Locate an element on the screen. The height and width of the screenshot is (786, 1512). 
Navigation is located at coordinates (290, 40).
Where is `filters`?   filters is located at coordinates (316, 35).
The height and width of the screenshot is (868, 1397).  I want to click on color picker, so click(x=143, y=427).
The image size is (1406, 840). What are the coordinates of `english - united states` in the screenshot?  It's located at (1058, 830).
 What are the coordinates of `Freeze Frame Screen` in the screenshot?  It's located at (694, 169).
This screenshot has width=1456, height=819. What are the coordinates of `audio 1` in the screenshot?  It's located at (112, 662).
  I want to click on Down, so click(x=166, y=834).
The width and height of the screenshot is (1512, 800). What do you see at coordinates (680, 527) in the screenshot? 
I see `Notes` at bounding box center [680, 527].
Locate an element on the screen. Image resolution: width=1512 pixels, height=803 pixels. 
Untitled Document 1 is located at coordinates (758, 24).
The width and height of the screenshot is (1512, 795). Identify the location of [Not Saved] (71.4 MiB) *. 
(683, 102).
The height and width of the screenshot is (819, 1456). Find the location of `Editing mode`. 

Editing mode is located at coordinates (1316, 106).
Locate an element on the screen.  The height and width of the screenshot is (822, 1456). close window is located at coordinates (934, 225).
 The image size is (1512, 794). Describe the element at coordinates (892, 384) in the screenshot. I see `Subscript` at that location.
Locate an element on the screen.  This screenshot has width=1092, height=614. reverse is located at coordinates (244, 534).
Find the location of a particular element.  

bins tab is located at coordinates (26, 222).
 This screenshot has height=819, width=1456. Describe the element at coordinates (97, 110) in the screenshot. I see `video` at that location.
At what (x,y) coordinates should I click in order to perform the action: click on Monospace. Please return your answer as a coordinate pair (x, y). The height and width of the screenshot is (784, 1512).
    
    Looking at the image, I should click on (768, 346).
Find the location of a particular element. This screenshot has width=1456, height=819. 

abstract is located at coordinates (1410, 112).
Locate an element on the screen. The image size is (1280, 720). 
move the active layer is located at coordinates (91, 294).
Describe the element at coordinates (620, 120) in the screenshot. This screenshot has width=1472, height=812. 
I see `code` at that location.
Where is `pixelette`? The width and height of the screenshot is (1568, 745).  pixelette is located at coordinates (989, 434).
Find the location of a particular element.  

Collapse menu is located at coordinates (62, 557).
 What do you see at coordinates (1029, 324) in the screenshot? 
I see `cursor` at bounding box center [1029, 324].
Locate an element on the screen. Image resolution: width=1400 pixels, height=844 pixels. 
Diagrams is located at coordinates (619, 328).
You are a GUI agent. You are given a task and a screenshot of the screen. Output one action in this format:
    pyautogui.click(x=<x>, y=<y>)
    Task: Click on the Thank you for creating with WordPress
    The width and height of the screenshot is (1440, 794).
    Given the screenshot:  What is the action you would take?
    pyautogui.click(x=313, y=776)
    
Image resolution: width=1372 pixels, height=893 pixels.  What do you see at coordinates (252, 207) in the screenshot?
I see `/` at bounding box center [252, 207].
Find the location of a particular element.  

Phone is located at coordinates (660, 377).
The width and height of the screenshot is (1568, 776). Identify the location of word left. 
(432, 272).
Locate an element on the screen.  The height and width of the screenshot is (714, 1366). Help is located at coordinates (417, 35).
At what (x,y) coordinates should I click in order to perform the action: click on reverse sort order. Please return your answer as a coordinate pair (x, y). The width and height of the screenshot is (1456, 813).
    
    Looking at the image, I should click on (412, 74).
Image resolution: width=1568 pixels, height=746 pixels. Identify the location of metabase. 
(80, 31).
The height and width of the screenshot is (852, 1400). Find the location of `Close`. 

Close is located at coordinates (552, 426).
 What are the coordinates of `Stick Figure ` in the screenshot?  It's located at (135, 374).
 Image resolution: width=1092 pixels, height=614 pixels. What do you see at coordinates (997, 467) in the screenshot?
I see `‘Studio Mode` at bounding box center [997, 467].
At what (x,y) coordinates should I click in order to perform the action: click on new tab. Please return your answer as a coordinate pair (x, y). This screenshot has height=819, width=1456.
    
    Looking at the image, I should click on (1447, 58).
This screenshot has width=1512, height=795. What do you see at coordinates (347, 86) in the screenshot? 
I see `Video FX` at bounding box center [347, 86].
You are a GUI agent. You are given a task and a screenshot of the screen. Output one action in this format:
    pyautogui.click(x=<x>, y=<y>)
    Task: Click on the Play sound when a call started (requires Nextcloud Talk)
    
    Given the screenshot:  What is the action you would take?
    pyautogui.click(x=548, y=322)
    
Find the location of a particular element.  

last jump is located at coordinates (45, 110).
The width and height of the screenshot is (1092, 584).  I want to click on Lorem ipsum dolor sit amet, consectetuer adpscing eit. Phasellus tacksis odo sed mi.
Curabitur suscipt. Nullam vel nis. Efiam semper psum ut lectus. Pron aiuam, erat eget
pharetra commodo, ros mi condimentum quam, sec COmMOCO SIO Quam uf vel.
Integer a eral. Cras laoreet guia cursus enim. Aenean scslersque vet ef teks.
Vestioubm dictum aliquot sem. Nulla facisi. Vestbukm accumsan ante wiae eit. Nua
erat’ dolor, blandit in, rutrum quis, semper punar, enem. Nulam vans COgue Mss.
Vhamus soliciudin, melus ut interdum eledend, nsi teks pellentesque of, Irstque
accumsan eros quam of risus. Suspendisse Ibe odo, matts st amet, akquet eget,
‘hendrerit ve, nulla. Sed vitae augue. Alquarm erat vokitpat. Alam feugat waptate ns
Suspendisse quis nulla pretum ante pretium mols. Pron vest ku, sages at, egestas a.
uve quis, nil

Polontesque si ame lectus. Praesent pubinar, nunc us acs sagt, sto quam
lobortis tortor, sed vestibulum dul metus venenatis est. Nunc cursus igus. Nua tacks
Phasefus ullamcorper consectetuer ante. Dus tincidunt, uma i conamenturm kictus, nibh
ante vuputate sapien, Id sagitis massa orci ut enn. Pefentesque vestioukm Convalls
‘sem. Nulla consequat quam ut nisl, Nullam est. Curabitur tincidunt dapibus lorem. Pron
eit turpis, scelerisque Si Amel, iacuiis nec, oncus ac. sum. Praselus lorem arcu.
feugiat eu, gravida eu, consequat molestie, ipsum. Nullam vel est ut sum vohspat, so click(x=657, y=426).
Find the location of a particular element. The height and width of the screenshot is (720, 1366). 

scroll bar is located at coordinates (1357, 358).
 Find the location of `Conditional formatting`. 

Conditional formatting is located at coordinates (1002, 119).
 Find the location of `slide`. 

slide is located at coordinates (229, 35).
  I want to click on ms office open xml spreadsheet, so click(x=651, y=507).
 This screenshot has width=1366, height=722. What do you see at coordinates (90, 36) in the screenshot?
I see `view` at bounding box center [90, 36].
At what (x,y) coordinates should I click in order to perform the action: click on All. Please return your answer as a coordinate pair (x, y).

________________

→ **What you will do**:
Rewrite all of the items above, replacing "coordinate pair" with "pair of coordinates" and leaving everything else unchanged.

→ **Complete output**:
Locate an element on the screen. The height and width of the screenshot is (786, 1512). 
Navigation is located at coordinates (290, 40).
Where is `filters`?   filters is located at coordinates (316, 35).
The height and width of the screenshot is (868, 1397).  I want to click on color picker, so click(x=143, y=427).
The image size is (1406, 840). What are the coordinates of `english - united states` in the screenshot?  It's located at (1058, 830).
 What are the coordinates of `Freeze Frame Screen` in the screenshot?  It's located at (694, 169).
This screenshot has width=1456, height=819. What are the coordinates of `audio 1` in the screenshot?  It's located at (112, 662).
  I want to click on Down, so click(x=166, y=834).
The width and height of the screenshot is (1512, 800). What do you see at coordinates (680, 527) in the screenshot? 
I see `Notes` at bounding box center [680, 527].
Locate an element on the screen. Image resolution: width=1512 pixels, height=803 pixels. 
Untitled Document 1 is located at coordinates (758, 24).
The width and height of the screenshot is (1512, 795). Identify the location of [Not Saved] (71.4 MiB) *. 
(683, 102).
The height and width of the screenshot is (819, 1456). Find the location of `Editing mode`. 

Editing mode is located at coordinates (1316, 106).
Locate an element on the screen.  The height and width of the screenshot is (822, 1456). close window is located at coordinates (934, 225).
 The image size is (1512, 794). Describe the element at coordinates (892, 384) in the screenshot. I see `Subscript` at that location.
Locate an element on the screen.  This screenshot has width=1092, height=614. reverse is located at coordinates (244, 534).
Find the location of a particular element.  

bins tab is located at coordinates (26, 222).
 This screenshot has height=819, width=1456. Describe the element at coordinates (97, 110) in the screenshot. I see `video` at that location.
At what (x,y) coordinates should I click in order to perform the action: click on Monospace. Please return your answer as a pair of coordinates (x, y). The height and width of the screenshot is (784, 1512).
    
    Looking at the image, I should click on (768, 346).
Find the location of a particular element. This screenshot has width=1456, height=819. 

abstract is located at coordinates (1410, 112).
Locate an element on the screen. The image size is (1280, 720). 
move the active layer is located at coordinates (91, 294).
Describe the element at coordinates (620, 120) in the screenshot. This screenshot has width=1472, height=812. 
I see `code` at that location.
Where is `pixelette`? The width and height of the screenshot is (1568, 745).  pixelette is located at coordinates (989, 434).
Find the location of a particular element.  

Collapse menu is located at coordinates (62, 557).
 What do you see at coordinates (1029, 324) in the screenshot? 
I see `cursor` at bounding box center [1029, 324].
Locate an element on the screen. Image resolution: width=1400 pixels, height=844 pixels. 
Diagrams is located at coordinates (619, 328).
You are a GUI agent. You are given a task and a screenshot of the screen. Output one action in this format:
    pyautogui.click(x=<x>, y=<y>)
    Task: Click on the Thank you for creating with WordPress
    The width and height of the screenshot is (1440, 794).
    Given the screenshot:  What is the action you would take?
    pyautogui.click(x=313, y=776)
    
Image resolution: width=1372 pixels, height=893 pixels.  What do you see at coordinates (252, 207) in the screenshot?
I see `/` at bounding box center [252, 207].
Find the location of a particular element.  

Phone is located at coordinates (660, 377).
The width and height of the screenshot is (1568, 776). Identify the location of word left. 
(432, 272).
Locate an element on the screen.  The height and width of the screenshot is (714, 1366). Help is located at coordinates (417, 35).
At what (x,y) coordinates should I click in order to perform the action: click on reverse sort order. Please return your answer as a pair of coordinates (x, y). The width and height of the screenshot is (1456, 813).
    
    Looking at the image, I should click on (412, 74).
Image resolution: width=1568 pixels, height=746 pixels. Identify the location of metabase. 
(80, 31).
The height and width of the screenshot is (852, 1400). Find the location of `Close`. 

Close is located at coordinates (552, 426).
 What are the coordinates of `Stick Figure ` in the screenshot?  It's located at (135, 374).
 Image resolution: width=1092 pixels, height=614 pixels. What do you see at coordinates (997, 467) in the screenshot?
I see `‘Studio Mode` at bounding box center [997, 467].
At what (x,y) coordinates should I click in order to perform the action: click on new tab. Please return your answer as a pair of coordinates (x, y). This screenshot has height=819, width=1456.
    
    Looking at the image, I should click on (1447, 58).
This screenshot has width=1512, height=795. What do you see at coordinates (347, 86) in the screenshot? 
I see `Video FX` at bounding box center [347, 86].
You are a GUI agent. You are given a task and a screenshot of the screen. Output one action in this format:
    pyautogui.click(x=<x>, y=<y>)
    Task: Click on the Play sound when a call started (requires Nextcloud Talk)
    
    Given the screenshot:  What is the action you would take?
    pyautogui.click(x=548, y=322)
    
Find the location of a particular element.  

last jump is located at coordinates (45, 110).
The width and height of the screenshot is (1092, 584).  I want to click on Lorem ipsum dolor sit amet, consectetuer adpscing eit. Phasellus tacksis odo sed mi.
Curabitur suscipt. Nullam vel nis. Efiam semper psum ut lectus. Pron aiuam, erat eget
pharetra commodo, ros mi condimentum quam, sec COmMOCO SIO Quam uf vel.
Integer a eral. Cras laoreet guia cursus enim. Aenean scslersque vet ef teks.
Vestioubm dictum aliquot sem. Nulla facisi. Vestbukm accumsan ante wiae eit. Nua
erat’ dolor, blandit in, rutrum quis, semper punar, enem. Nulam vans COgue Mss.
Vhamus soliciudin, melus ut interdum eledend, nsi teks pellentesque of, Irstque
accumsan eros quam of risus. Suspendisse Ibe odo, matts st amet, akquet eget,
‘hendrerit ve, nulla. Sed vitae augue. Alquarm erat vokitpat. Alam feugat waptate ns
Suspendisse quis nulla pretum ante pretium mols. Pron vest ku, sages at, egestas a.
uve quis, nil

Polontesque si ame lectus. Praesent pubinar, nunc us acs sagt, sto quam
lobortis tortor, sed vestibulum dul metus venenatis est. Nunc cursus igus. Nua tacks
Phasefus ullamcorper consectetuer ante. Dus tincidunt, uma i conamenturm kictus, nibh
ante vuputate sapien, Id sagitis massa orci ut enn. Pefentesque vestioukm Convalls
‘sem. Nulla consequat quam ut nisl, Nullam est. Curabitur tincidunt dapibus lorem. Pron
eit turpis, scelerisque Si Amel, iacuiis nec, oncus ac. sum. Praselus lorem arcu.
feugiat eu, gravida eu, consequat molestie, ipsum. Nullam vel est ut sum vohspat, so click(x=657, y=426).
Find the location of a particular element. The height and width of the screenshot is (720, 1366). 

scroll bar is located at coordinates (1357, 358).
 Find the location of `Conditional formatting`. 

Conditional formatting is located at coordinates (1002, 119).
 Find the location of `slide`. 

slide is located at coordinates (229, 35).
  I want to click on ms office open xml spreadsheet, so click(x=651, y=507).
 This screenshot has width=1366, height=722. What do you see at coordinates (90, 36) in the screenshot?
I see `view` at bounding box center [90, 36].
At what (x,y) coordinates should I click in order to perform the action: click on All. Please return your answer as a pair of coordinates (x, y).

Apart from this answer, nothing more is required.